== SOURCE EXTRACT

Dave asks: I’ve been looking online at new Explorers. Engines range from 2.3 liters – the same one in my Topaz – to the “big” one, the 3.5 liter V6. Of 15 trims, the 3.5 was the biggest engine. These will all be turbo’d so they are not turtles. Turbos will blow – and cost I suppose $2,000 installed. Lowest price for the new Explorer: $56k. The Platinum model runs to $70,000. In 1965, I could buy a new Ford 150 deluxe for about I believe about $3,500. Wages labor in Pentagon was about $2.25 per hour. Today, it’s about $17.00 per hour. So. Do the math. Price of a new vehicle – increased by 20 times. Wages increased by about 8 times. Our world, 2019, is f—ed up. Total. No one tell me different.

My reply: In its defense, the new Explorer is loaded with luxury amenities that were the stuff of science fiction back in ’65. It is also much more powerful. But it is also loaded with government-mandated “features” (including its basic design) that have greatly added to the cost. These costs may – or may not  be – worth it to the buyer. Who has no say over whether he wishes to bear the costs.

====
== INFORMATION SHOWN

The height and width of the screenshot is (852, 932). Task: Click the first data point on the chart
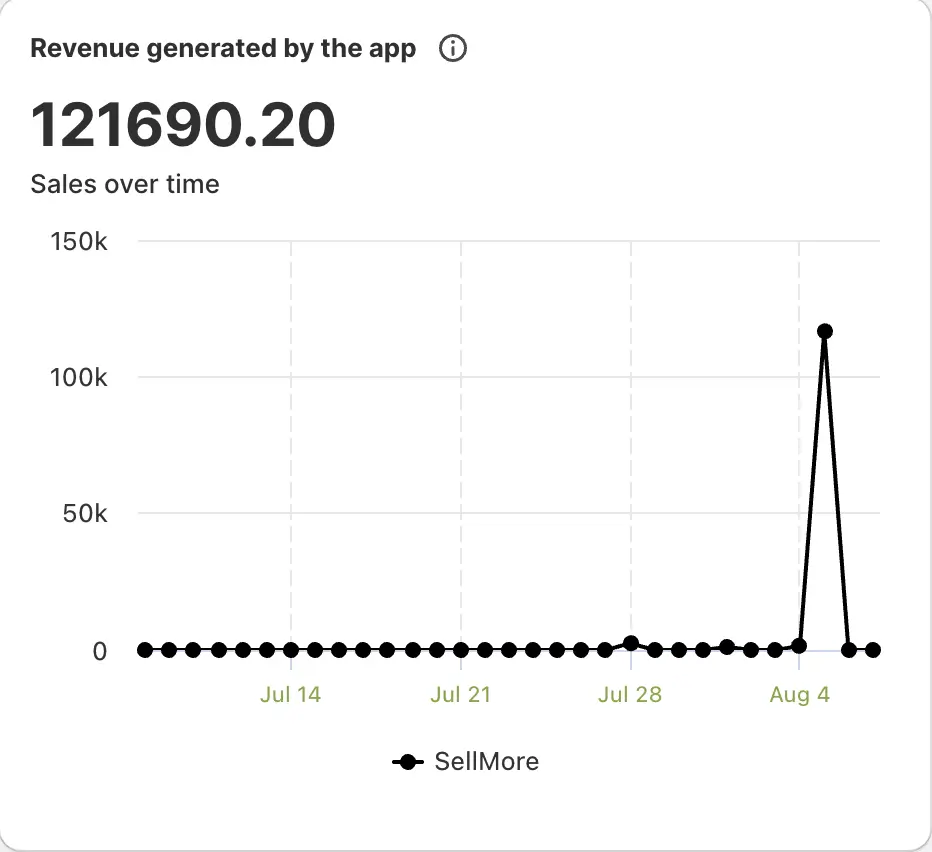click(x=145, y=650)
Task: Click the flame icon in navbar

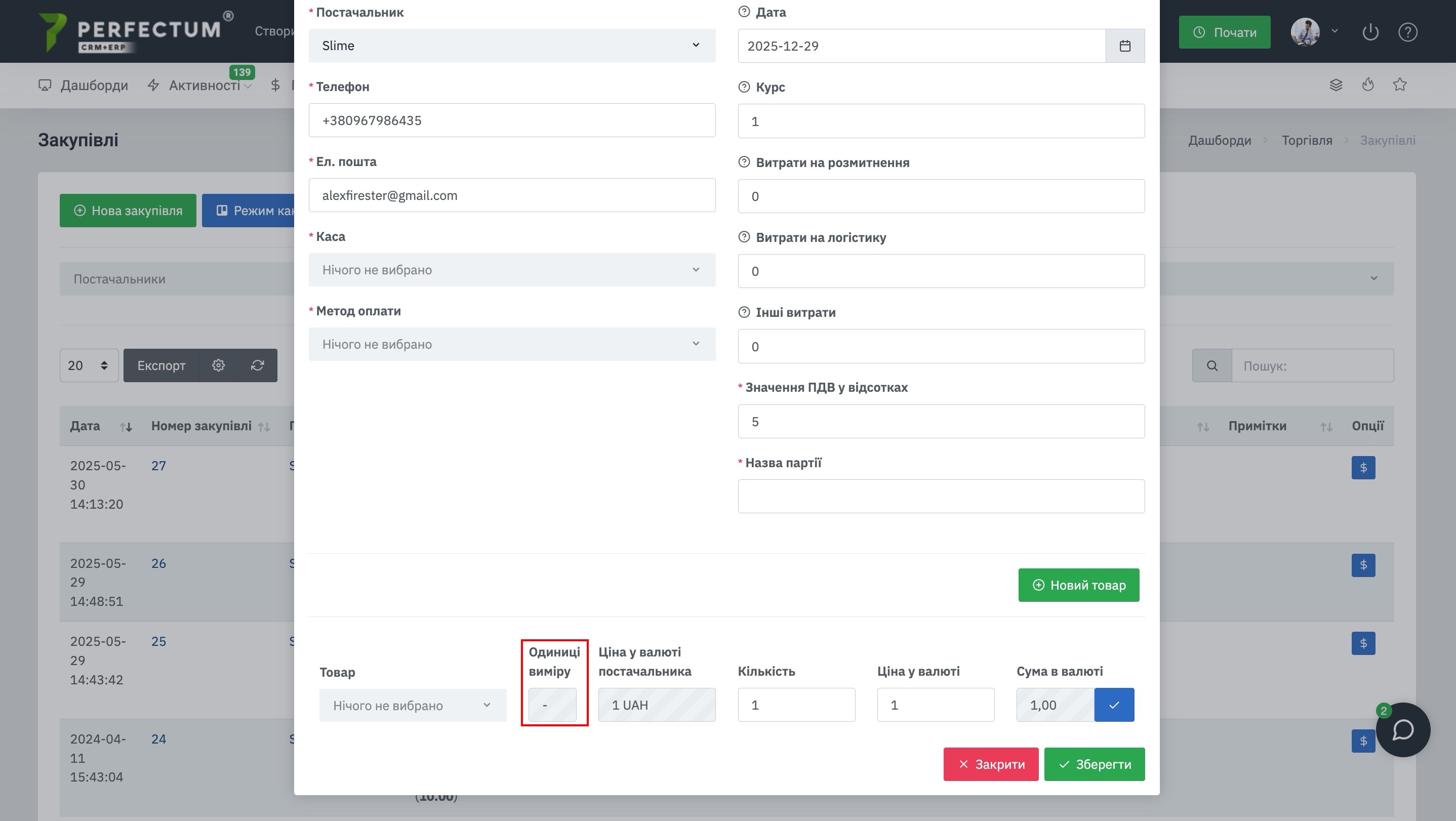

====

* _WHAT THIS EXERCISE ASKS_
1. According to the passage on Explorer prices, what is the lowest price for the new Explorer?
2. Reproduce word for word the part of the passage on Explorer prices that opens with the words containing "Dave asks: I’ve" and closes with "tell me different.".
The lines are separate material and have no connection to the passage on Explorer prices.

* _RESULTS IN ORDER_
1. $56k.

2.
Dave asks: I’ve been looking online at new Explorers. Engines range from 2.3 liters – the same one in my Topaz – to the “big” one, the 3.5 liter V6. Of 15 trims, the 3.5 was the biggest engine. These will all be turbo’d so they are not turtles. Turbos will blow – and cost I suppose $2,000 installed. Lowest price for the new Explorer: $56k. The Platinum model runs to $70,000. In 1965, I could buy a new Ford 150 deluxe for about I believe about $3,500. Wages labor in Pentagon was about $2.25 per hour. Today, it’s about $17.00 per hour. So. Do the math. Price of a new vehicle – increased by 20 times. Wages increased by about 8 times. Our world, 2019, is f—ed up. Total. No one tell me different.